Items from a data source:
• • •

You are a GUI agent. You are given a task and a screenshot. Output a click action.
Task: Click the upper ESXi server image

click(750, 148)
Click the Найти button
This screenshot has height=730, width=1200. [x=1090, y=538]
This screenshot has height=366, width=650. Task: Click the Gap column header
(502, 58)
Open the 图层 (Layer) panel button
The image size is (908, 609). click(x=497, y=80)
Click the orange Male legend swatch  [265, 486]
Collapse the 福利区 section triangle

• • •

* [Aim of the task]:
Extract every item above verbatim, reproducing each line without any change.

* [Result of this exercise]:
You are a GUI agent. You are given a task and a screenshot. Output a click action.
Task: Click the upper ESXi server image

click(750, 148)
Click the Найти button
This screenshot has height=730, width=1200. [x=1090, y=538]
This screenshot has height=366, width=650. Task: Click the Gap column header
(502, 58)
Open the 图层 (Layer) panel button
The image size is (908, 609). click(x=497, y=80)
Click the orange Male legend swatch  [265, 486]
Collapse the 福利区 section triangle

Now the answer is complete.